Improvement in steroid screening for doping control with special emphasis on stanozolol

Abstract

The Medical Commission of the International Olympic Committee forbids the use of anabolic androgenic steroids and β 2-agonists to improve athletic performance. In this work we have selected examples of anabolic androgenic compounds and their metabolites to evaluate the GC–MS analysis of some trimethylsilyl derivatives. The aim is to set the best GC conditions to improve the detection within the whole range of analyte elution temperatures. The initial column temperature was changed to 105 or 140 °C followed by 40 °C min −1 to 200 °C and then 15 °C min −1 to 300 °C. Using 140 °C as the initial oven temperature it was possible to obtain narrower initial analyte distributions for the compounds that elutes at the beginning of the chromatogram as clenbuterol, mabuterol, epimethylenediol and norandrosterone, without loss of derivatized metabolites signal. Later, eluting analytes, such as the stanozolol metabolites, furazabol and oxandrolone were not affected. Temperatures below 140 °C, resulted in partial derivatization for some analytes mainly stanozolol related structures.

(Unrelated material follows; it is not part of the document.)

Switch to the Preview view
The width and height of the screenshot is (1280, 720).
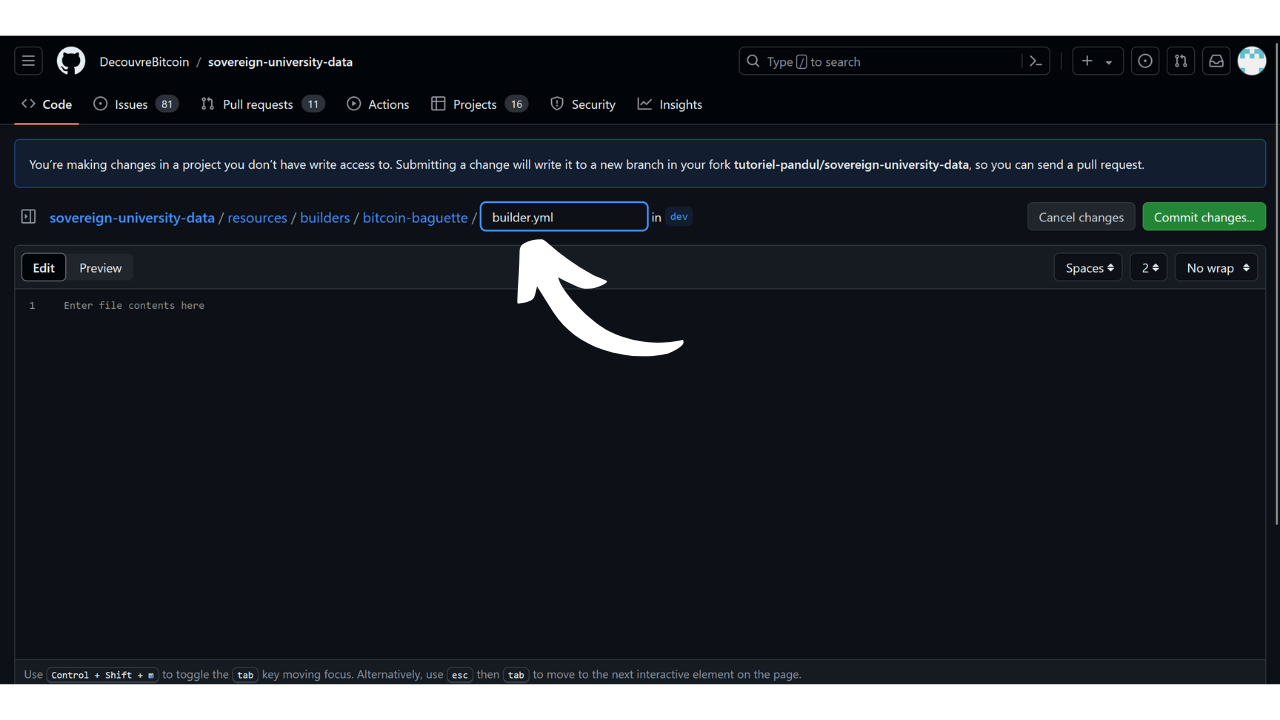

Therefore evaluation of derivatization conditions as occurring in three steps, the vial, vaporization chamber and capillary column, was thoroughly assessed. The new program temperature improves the signal-to-noise ratio for some compounds and shows adequate resolution for endogenous compounds. Some of the difficult key separations necessary for doping control enforcement were also obtained with the proposed method.